EN3JJ-James Joyce

Module Provider: English Literature
Number of credits: 20 [10 ECTS credits]
Terms in which taught: Spring term module
Non-modular pre-requisites: English Part 1
Modules excluded:
Module version for: 2017/8

Module Convenor: Dr Mark Nixon

Email: m.nixon@reading.ac.uk

Summary module description:
This module provides an opportunity to trace the literary development of one of the most important and influential writers of the twentieth century through an intensive study of a range of texts.


This module is designed to provide students with knowledge and understanding of James Joyce's experimental and influential novel Ulysses, and to give an introduction to what is arguably the most challenging and wonderful book of the Twentieth Century, Finnegans Wake.
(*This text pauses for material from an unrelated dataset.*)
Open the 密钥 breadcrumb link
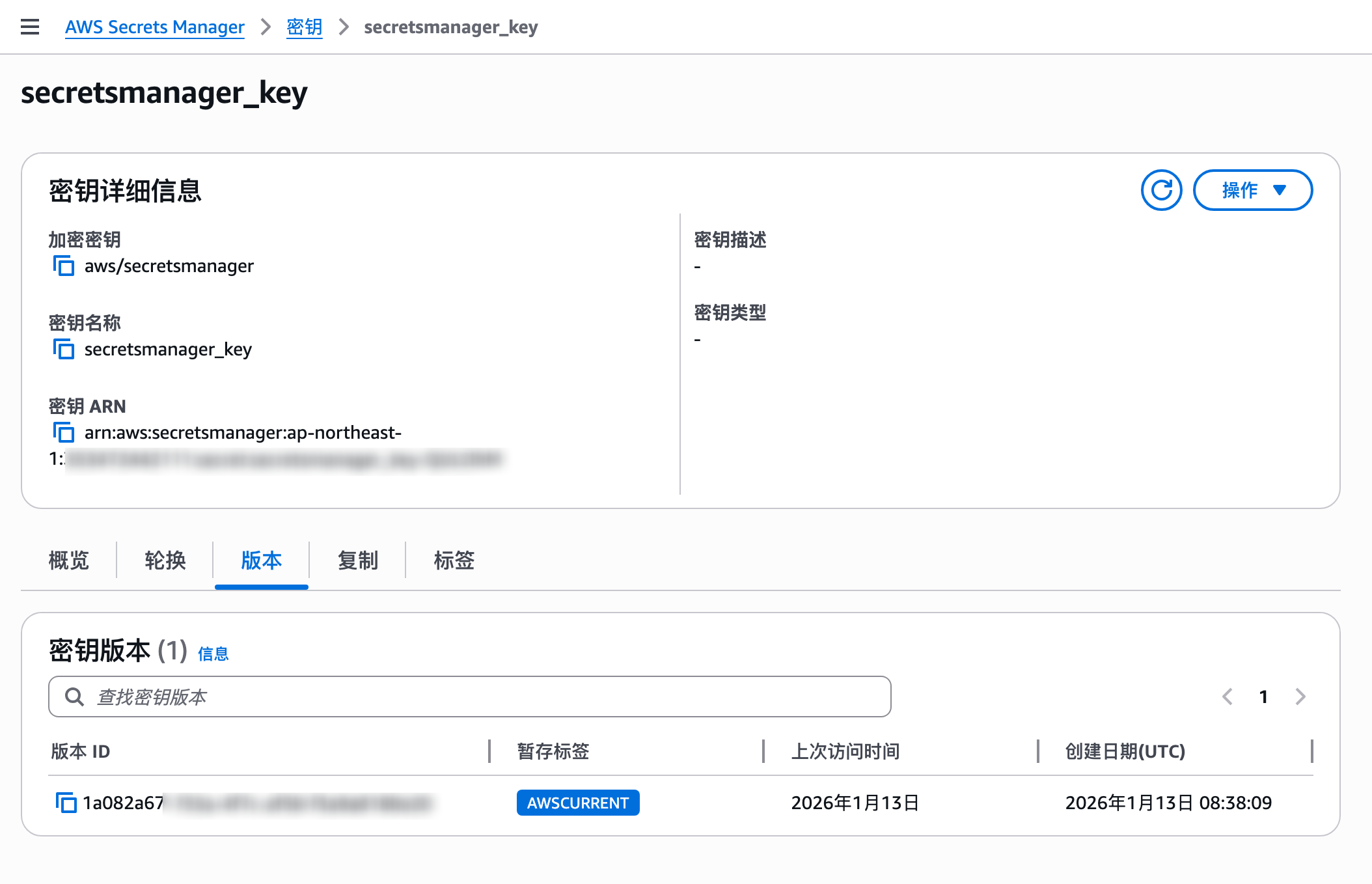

It aims to promote skills of textual analysis, to explore the theoretical issues raised by the texts and to locate Joyce’s work within broader cultural contexts.

Assessable learning outcomes:
Assessable outcomes

By the end of the module students will be expected to:
•employ critical skills of textual analysis to demonstrate an understanding of the
literature they have studied
•relate Joyce’s Ulysses they have studied to literary, political and historical contexts
•organise evidence and articulate a scholarly critical argument in written work
•demonstrate an awareness of the intellectual milieu in which Joyce’s texts were
•show knowledge of the way Joyce ‘revolutionizes’ language in Finnegans Wake

Additional outcomes:
Oral and written communication skills will be developed, together with critical, interpretative and analytical abilities. Students will also enhance their IT competence through the use of relevant web resources in a critically informed manner.

Outline content:
This course explores the works of James Joyce, renowned for their experimentation with language and literary form. The module will focus on the controversial and highly influential masterpiece Ulysses (1922), although other texts will also feature. At the same time, the module will tackle parts of Joyce’s Finnegans Wake, one of the most challenging and enigmatic pieces of literary fiction ever written. Joyce’s work will be examined through close textual analysis and within literary, political and historical contexts, covering issues such as Joyce’s relation to European literature; the nature and limits of formal experimentation; the politics of Modernism and the figure of the artist; nationalism, religion and Ireland. Furthermore, the module will examine Joyce’s compositional processes and the intricate history of his work’s publication.

Brief description of teaching and learning methods:
Three seminar hours weekly, for which students are required to do preparatory reading. Students are also entitled to a half-hour tutorial on their formative written work. With the consent of the module convenor, students may also undertake a placement, through which they will learn how to apply the knowledge and skills gained in studying for this module in a professional context outside the University.

Contact hours:
  Autumn Spring Summer
Seminars 33 1
Tutorials 0.5
Guided independent study 126.5 39
Total hours by term 160.00 40.00
Total hours for module 200.00

Summative Assessment Methods:
Method Percentage
Written exam 50
Written assignment including essay 50

Other information on summative assessment:
Summative Assessment Methods (%) - work which always contributes towards the overall module mark:

Formative assessment methods:
Formative Assessment Methods - work which provides opportunities to improve performance (e.g. through feedback provided) but which does not necessarily always contribute towards the overall module mark:

Students write one formative essay, of between 1500 and 2000 words. Feedback will also be provided on the assessed essay of 2250-2500 words, or the equivalent placement report

Penalties for late submission:
The Module Convenor will apply the following penalties for work submitted late, in accordance with the University policy.

  • where the piece of work is submitted up to one calendar week after the original deadline (or any formally agreed extension to the deadline): 10% of the total marks available for the piece of work will be deducted from the mark for each working day (or part thereof) following the deadline up to a total of five working days;
  • where the piece of work is submitted more than five working days after the original deadline (or any formally agreed extension to the deadline): a mark of zero will be recorded.

  • The University policy statement on penalties for late submission can be found at: http://www.reading.ac.uk/web/FILES/qualitysupport/penaltiesforlatesubmission.pdf
    You are strongly advised to ensure that coursework is submitted by the relevant deadline. You should note that it is advisable to submit work in an unfinished state rather than to fail to submit any work.

    Length of examination:

    Requirements for a pass:
    A mark of at least 40% overall.

    Reassessment arrangements:

    Re-examination in August. Coursework will be carried forward if it bears a confirmed mark of 40% or more. Otherwise it must be resubmitted by 25 August.

    Additional Costs (specified where applicable):
    1) Required text books:
    2) Specialist equipment or materials:
    3) Specialist clothing, footwear or headgear:
    4) Printing and binding:
    5) Computers and devices with a particular specification:
    6) Travel, accommodation and subsistence:

    Key Readings List:
    You can view a Key Readings list for this module here: http://readinglists.reading.ac.uk/lists/F1FE5D80-B985-ACF7-5B17-CB53EF61464D
    N.B. Reading lists may change before the module starts.